After years without a comprehensive recycling program at Boston University, CAS will significantly increase the school’s recycling coverage, according to College of Arts and Sciences Forum President Kyle Wackenheim.
Wackenheim said new plastic and aluminum recycling bins will be added near the CAS basement cafe´. Newspaper bins will be added at the building’s entrances near the Tsai Center’s four other main entrances.
The CAS Forum proposal has been approved by CAS Dean Dennis Berkey and Buildings and Grounds officials, Wackenheim said. He said the proposal was a combined effort with the Environmental Student Organization, which donated $30 to the effort.
ESO President Aaron Michel and BU officials said they are optimistic more changes could be in the offing before the end of the school year.
One large breakthrough came earlier in the academic year, when the ESO formulated a petition for students to voice their opinions on the recycling issue, according to Michel. He said the ESO signature-gathering effort that culminated on Recycling Day in November on Marsh Plaza was a success.
“It was surprisingly easy to get people to sign,” Michel said. “We had 2,000 petitions [signed] in only three or four weeks.”
Soon after revealing the petitions to the administration, Assistant Provost Michael Field told ESO the administration was looking to help the group improve the school’s recycling program.
“We must find cost-effective ways to do environmentally sustainable recycling and similar projects,” Field said.
Until this year, Michel said ESO had never received responses from the administration in regard to its recycling proposals.
“We had tried everything in the past to talk to the administration and have always been brick-walled,” he said. “This year has turned a new leaf.”
Michel guessed their bad luck in the past came with their failure to approach the right person.
“The administration is composed of many different people with different things they care about,” Michel said. “In the past we’ve made the mistake of speaking to the wrong individuals.”
According to ESO recycling co-chair Joanna Fehlauer, little opportunity exists for students to recycle, other than the bins in dormitories.
“Recycling should be convenient and easy for the students to do, and that’s what we’re looking to accomplish,” Fehlauer said.
Fehlauer said ESO is interested in expanding the availability of recycling bins around campus and wants to improve recycling in the dorms, which the group said is lacking.
Recycling bins are currently available only in the lobby levels of dorms, and it is up to the students to bring recyclable goods down from their floors.
“We’re working with the Warren Towers [Residence Hall Association] to have a trial tower for organized recycling,” Michel said. “If it works, we’ll expand it to the other towers and other dorms.”
During the trial, ESO would place bins on each floor of the tower and ask for volunteers to bring the bins to the larger bins on the fourth floor.
“If this goes into effect, we will need to have another pickup day, possibly two more pickup days a week,” said College of Engineering sophomore Brandon Johnson, who acts as the recycling chair for Warren Towers’ A Tower. “This would mean a lot more work for everyone involved, but it would mean three-times the recycling, which is the goal.”

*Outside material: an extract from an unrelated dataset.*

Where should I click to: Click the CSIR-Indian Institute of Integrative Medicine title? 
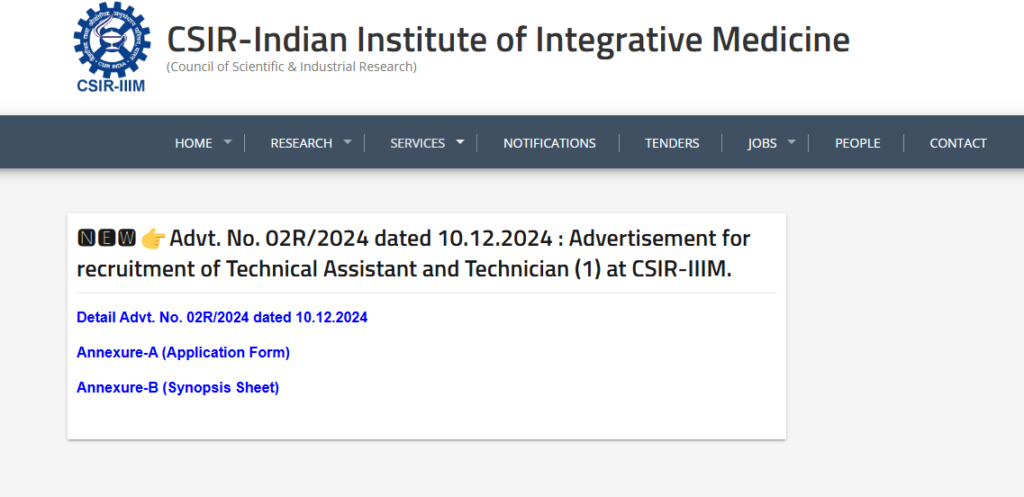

“We’re [planning on] setting a meeting for next Wednesday at 7 [p.m.] in Warren Towers, and all students interested in helping out can come to the meeting for shifting responsibility,” Michel said.
Michel said ESO plans to meet with Custodial and Maintenance Administrator Michael Lyons to discuss potential recycling programs for other areas of the campus as well.
“The more people that get involved with recycling, the better,” Lyons said. “I think [the meeting with ESO will be] a positive step.”
Michel agreed with Fehlauer, saying a major factor leading to the lack of student recycling is that students are not given a good chance.
“A large issue has always been the convenience of recycling for students,” Michel said. “A lot of times they will not go out of their way to recycle, but they will recycle if they have the chance.”
Wackenheim said wide-scale changes wouldn’t come until BU has someone in charge of campus-wide recycling. He said more efforts will have to be made to expand recycling efforts in CAS and throughout BU next year.
According to The Boston Globe, the Massachusetts Department of Environmental Protection has set a goal to raise the recycling rate from 54 percent in the year 2000 to 70 percent in 2010.
“Recycling is important because you can actually accomplish something physical that needs to be done,” Johnson said. “I think that when there’s something that clearly needs to be done that can be easily done, then you should always start with that.”